EXERCISE:
Lines in the entries below where the word "will" shows up should each be copied.

RECORDS TO PROCESS:
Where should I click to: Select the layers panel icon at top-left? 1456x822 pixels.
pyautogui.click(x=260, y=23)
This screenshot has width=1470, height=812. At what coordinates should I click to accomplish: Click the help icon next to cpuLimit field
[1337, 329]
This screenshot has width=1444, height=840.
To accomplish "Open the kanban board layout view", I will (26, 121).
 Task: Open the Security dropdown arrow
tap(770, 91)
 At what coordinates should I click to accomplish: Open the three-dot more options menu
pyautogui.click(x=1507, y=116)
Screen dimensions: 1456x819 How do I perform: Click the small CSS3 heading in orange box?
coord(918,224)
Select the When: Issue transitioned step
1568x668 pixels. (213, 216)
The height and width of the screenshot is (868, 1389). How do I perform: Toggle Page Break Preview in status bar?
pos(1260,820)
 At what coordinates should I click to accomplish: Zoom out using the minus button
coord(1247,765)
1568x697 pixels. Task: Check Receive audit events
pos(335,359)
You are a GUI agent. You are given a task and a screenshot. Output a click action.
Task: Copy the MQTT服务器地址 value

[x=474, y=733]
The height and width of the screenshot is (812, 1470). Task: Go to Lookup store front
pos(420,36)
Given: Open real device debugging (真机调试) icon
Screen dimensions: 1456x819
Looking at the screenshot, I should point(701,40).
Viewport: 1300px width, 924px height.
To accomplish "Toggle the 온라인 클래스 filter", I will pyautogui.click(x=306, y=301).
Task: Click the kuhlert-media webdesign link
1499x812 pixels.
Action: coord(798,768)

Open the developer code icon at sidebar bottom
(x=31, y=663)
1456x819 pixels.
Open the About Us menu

RESULT OF THIS TASK:
To accomplish "Open the kanban board layout view", I will (26, 121).
To accomplish "Toggle the 온라인 클래스 filter", I will pyautogui.click(x=306, y=301).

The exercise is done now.